> Exercise tasks:
1 > From the notes on AI safety objectives that follow, set down the passage starting with "Ways in which" and going on through "or highest selves.", word for word.
2 > In the notes on AI safety objectives below, what is Codex trained to predict?

> Text for analysis:

Modified: April 07, 2022
safe objective
This page is from my personal notes, and has not been specifically reviewed for public consumption. It might be incomplete, wrong, outdated, or stupid. Caveat lector.Language is a really natural way to tell AI systems what we want them to do. Some current examples:
- GPT-3 and successors (InstructGPT, etc) generate text given a prompt.
- DALL-E generates images from a prompt.
- Codex writes code, given a prompt.
These are mostly trained with predictive objectives. For example, Codex sees lots of Github code with comments, and is trained to predict the code that will follow a given comment.
Are predictive objectives safe?
Predictive objectives feel more or less 'safe'. The system isn't trying to generate new behavior; it won't systematically do things you don't expect.
That said, prediction is fundamental; ultimately it contains everything. Internal optimization and planning mechanisms might be emergent capabilities of a sufficient advanced predictive system. Language is often generated by humans engaging in goal-directed thinking, so ultimately the best predictive systems will learn to mimic this.
You could imagine prompting GPT-5 with "This is the manifesto written by Joe EvilDoer, an incredibly smart and evil high-school student, detailing the plan he ultimately used to take over the world:", and that in that context it might actually produce a workable such plan. Such a system would be potentially dangerous, and we would need to think carefully about abuse. But it's a tool AI, not an 'agent AI'; it won't by itself become a paperclip maximizer.
Human feedback
There's already some evidence that we can improve quite a lot by steering language models with human feedback.
Ways in which you could imagine this going wrong:
- The system has the ability to take actions that change human preferences (or at least the expression of those preferences). For example, a language model that produces a well-written novel that subtly guides its reader towards repugnant moral conclusions.
- The system has the ability to take actions that somehow seize or corrupt its reward channel. For example, it produces some crazy argument (Roko's Basilisk-style, or maybe more along the lines of 'ethical treatment of reinforcement learnings') that the user should hardwire its reward channel to allow it to wirehead.
These are, debatably, pitfalls of modern adtech and recommender systems, which are essentially trained on human-preference objectives. Systems are incentivized to manipulate people into engaging in ways that don't reflect our best or highest selves.
However, the setup of these systems is a bit different from the 'steering' setup, where a group of human raters are explicitly asked to give responses that reflect their preferences. Users of ad and recommender systems are never just trying to provide information to train a system; they're themselves hoping to accomplish some goal, and the feedback is incidental to the broader goal. The system assumes treats a click on a post as feedback that the post was a 'good' recommendation, but I suspect that if you asked people for explicit feedback you would get different answers.
I want to make some sort of observation here about the meta-level shape of machine learning. There is something about the language modeling paradigm that makes me not scared of it, even when tuned with human feedback. Is it:
- the system doesn't "know" that it's playing a repeated game: it is incentivized to maximize reward in this trajectory, and would never sacrifice this reward in pursuit of long-term goals.The outer-loop SGD updates are trying to maximize future reward, in a sense, but this is a fixed and well-understood mechanism.

> Provided data:
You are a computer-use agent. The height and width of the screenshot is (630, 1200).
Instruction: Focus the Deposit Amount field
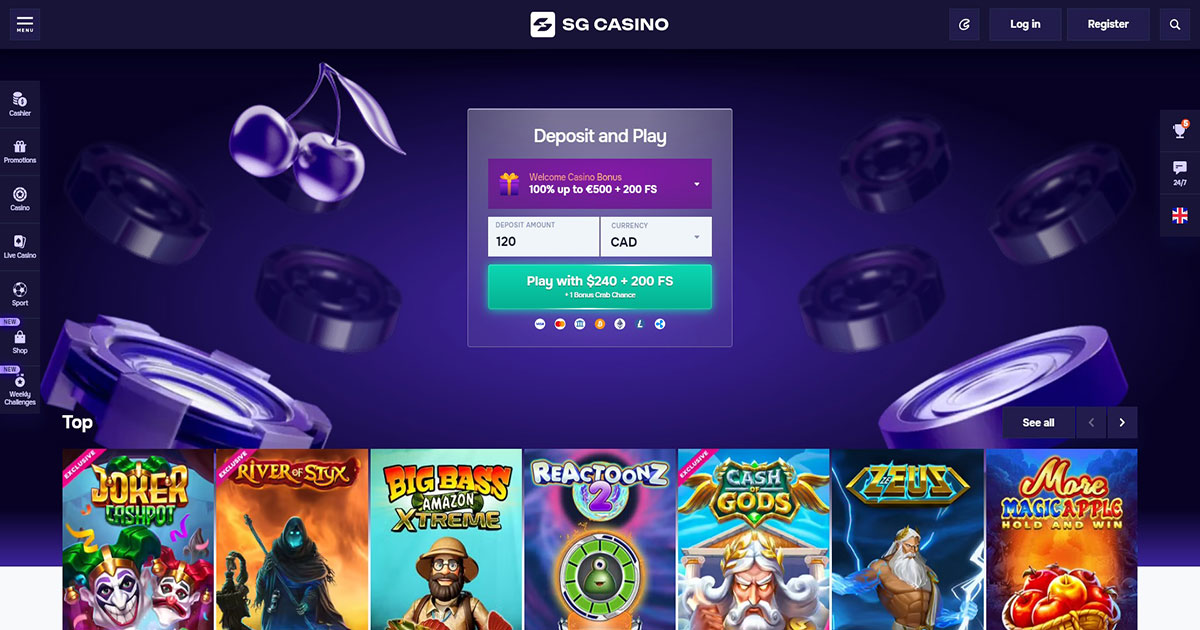click(543, 236)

> Solved problems:
1 >
Ways in which you could imagine this going wrong:
- The system has the ability to take actions that change human preferences (or at least the expression of those preferences). For example, a language model that produces a well-written novel that subtly guides its reader towards repugnant moral conclusions.
- The system has the ability to take actions that somehow seize or corrupt its reward channel. For example, it produces some crazy argument (Roko's Basilisk-style, or maybe more along the lines of 'ethical treatment of reinforcement learnings') that the user should hardwire its reward channel to allow it to wirehead.
These are, debatably, pitfalls of modern adtech and recommender systems, which are essentially trained on human-preference objectives. Systems are incentivized to manipulate people into engaging in ways that don't reflect our best or highest selves.

2 > The code that will follow a given comment.